Felicitas Gurrola stands out at a time when the migrant smuggling business has turned increasingly violent and is dominated by large, mostly male operations that choose perilous routes through remote mountains and deserts.
Gurrola is 84, ran a mostly female smuggling ring and picked the busiest US border post for her crossing of choice, US authorities say.
In an almost inaudible voice, the Spanish-speaking octogenarian on Friday pleaded guilty to charges that she directed a smuggling organization that guided migrants across the heavily fortified US-Mexico border by giving them impostor IDs to present to immigration authorities at the crossing in San Ysidro, California.
As an interpreter explained that she faces a maximum penalty of five years in prison, Gurrola stared ahead with a calm, almost expressionless face.
Her 56-year-old daughter, Hilda Moreno, and another woman in the ring also pleaded guilty to the charges. They face up to 15 years in prison, a stiffer sentence in part because of their younger age, defense attorneys said.

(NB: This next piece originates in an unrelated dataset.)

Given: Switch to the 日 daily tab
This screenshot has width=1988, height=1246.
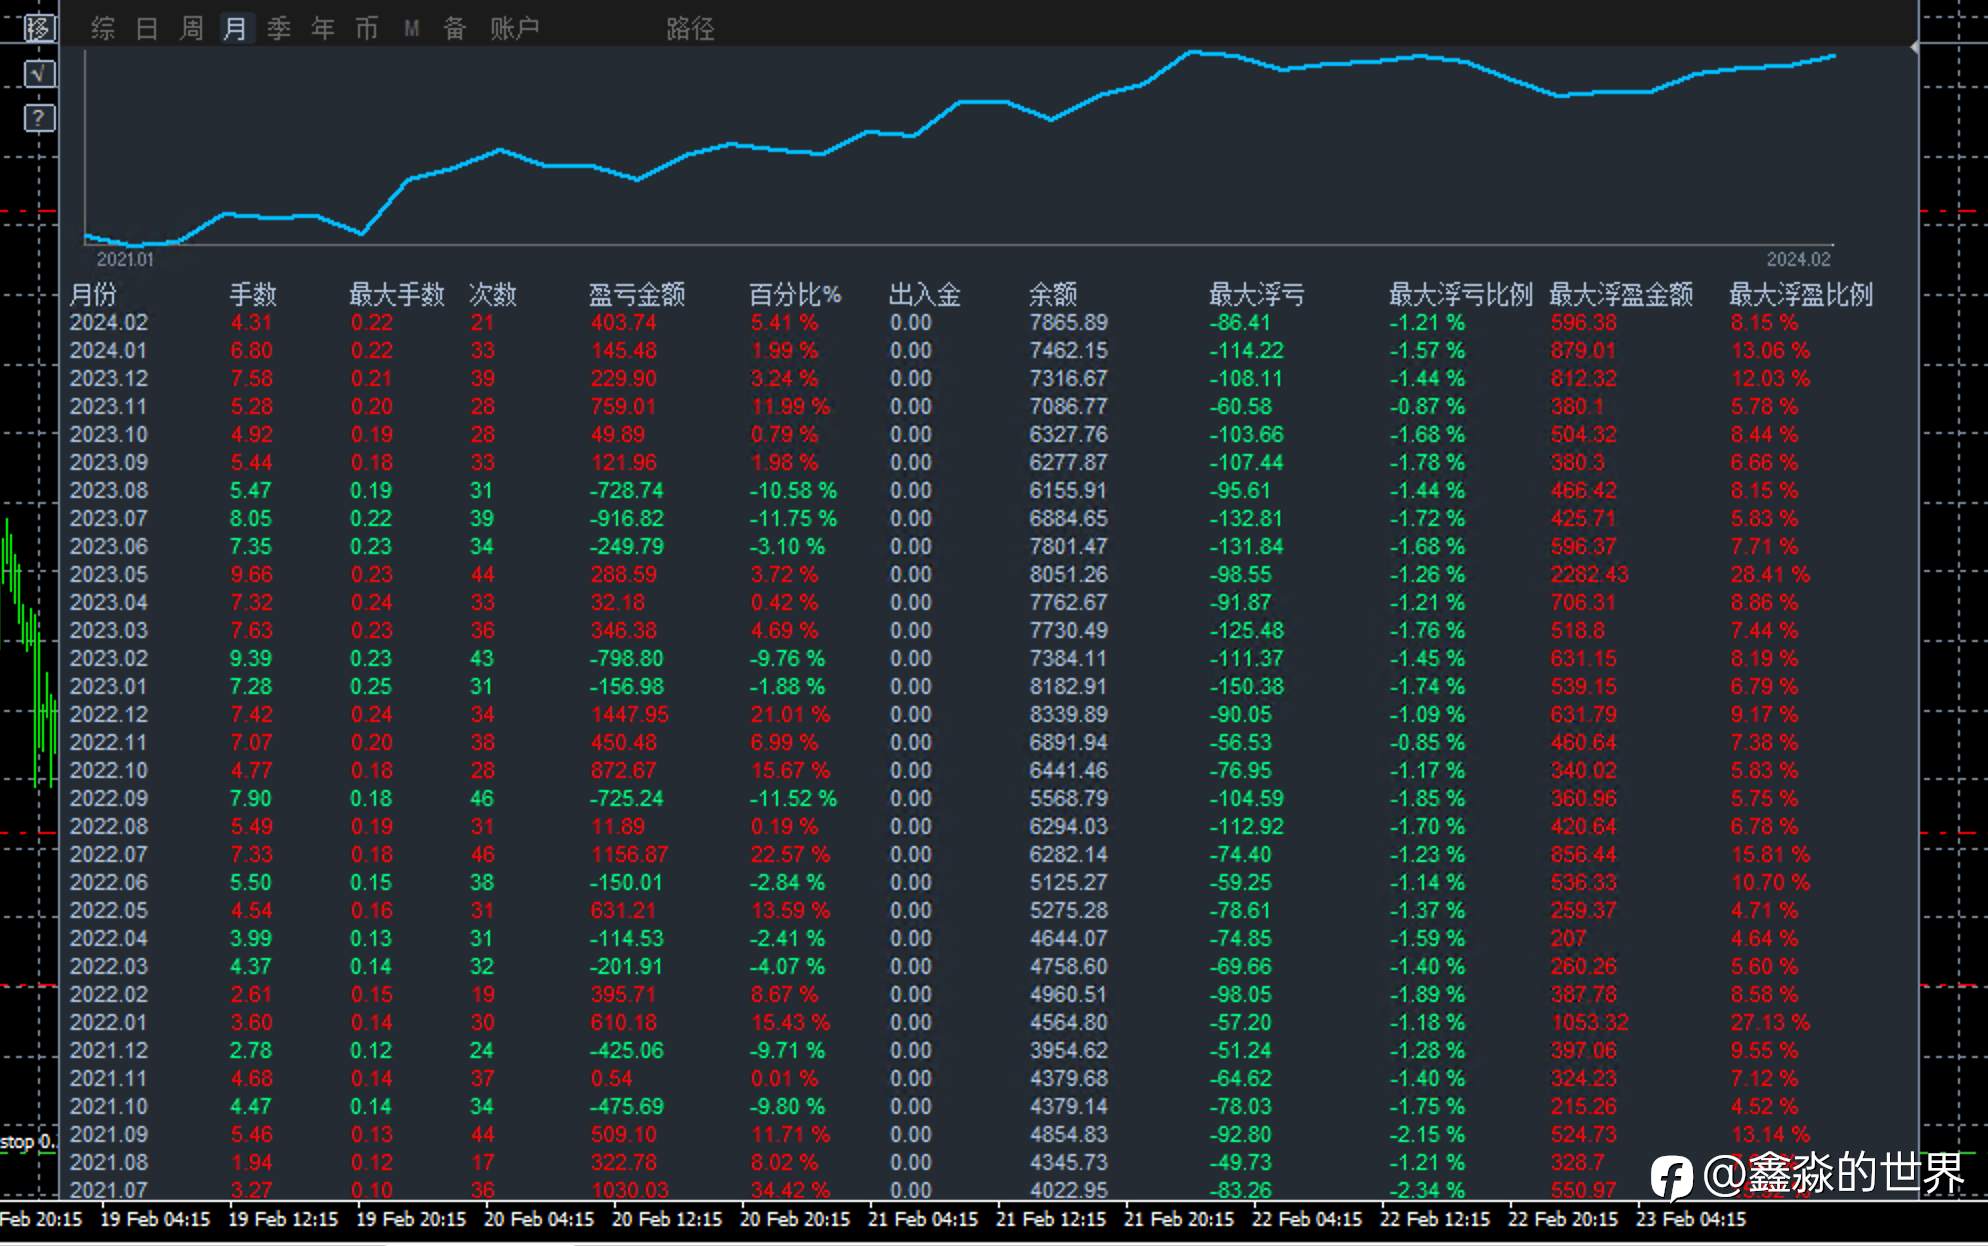Looking at the screenshot, I should pyautogui.click(x=147, y=28).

“Imagine being 85 years old and incarcerated for the first time,” said Gurrola’s attorney, Tom Matthews. “To say this is difficult for her is a gross understatement.”
At his request, Judge Nita Stormes agreed to support keeping Gurrola jailed with Moreno so her daughter can help her. Matthews said he plans to ask at a Nov. 9 sentencing hearing for the judge to consider Gurrola’s age and health issues, which include arthritis in her hands, elbows and knees, and gout.
The route Gurrola’s ring used from Tijuana, Mexico, to San Diego is the busiest US border crossing in the world.
Matthews said she ran her business for four decades without hurting any of her clients — unlike many of the traffickers who have left migrants stranded in the desert’s searing heat or drawn them into fast-moving Rio Grande waters, where they have perished.
Under an agreement with prosecutors, the government will seek no more than three years and one month in prison, Matthews said.
When she began, Gurrola and her family were typical of other smugglers at the time.
Decades ago, Mexicans in small towns and villages who wanted to seek work in the US often would hire a trusted family member or neighbor who had already been and who would agree to guide them for a small fee.
However, mom-and-pop organizations have faded away with the dramatic increase in border security. Migrant smugglers started charging thousands of dollars in fees to pay for risking the journey through increasingly remote areas to avoid detection, and the illegal industry has become a booming, billion--dollar business attracting violent, organized crime networks — and even drug cartels — that muscled smaller competitors aside.
Despite all that, Gurrola continued to work, with the help of her daughter and others. She met migrants at Tijuana’s Suites Royal Hotel where she would give the migrants immigration documents belonging to others and told them to memorize the information, according to the Immigration and Customs Enforcement affidavit.
Her ring — of almost all women — would then take the migrants to a beauty salon to look more like the photos on the documents.
Guides accompanied them to the San Ysidro border crossing and then on commercial buses to the Los Angeles area, where they got paid in cash by the migrants’ families, usually about US$3,500 a person, according to an affidavit.
The organization handled between 60 and 80 migrants a month during peak times and between 40 and 60 a month during slower patches, the affidavit says. That amounts to monthly revenue of about US$280,000 in peak times.
Gurrola, who lived in the San Diego suburb of Chula Vista, and 10 others, including her daughter, were charged in April with immigrant smuggling.
Gurrola was earlier indicted for immigrant smuggling in 1982, but fled to Mexico, according to the affidavit.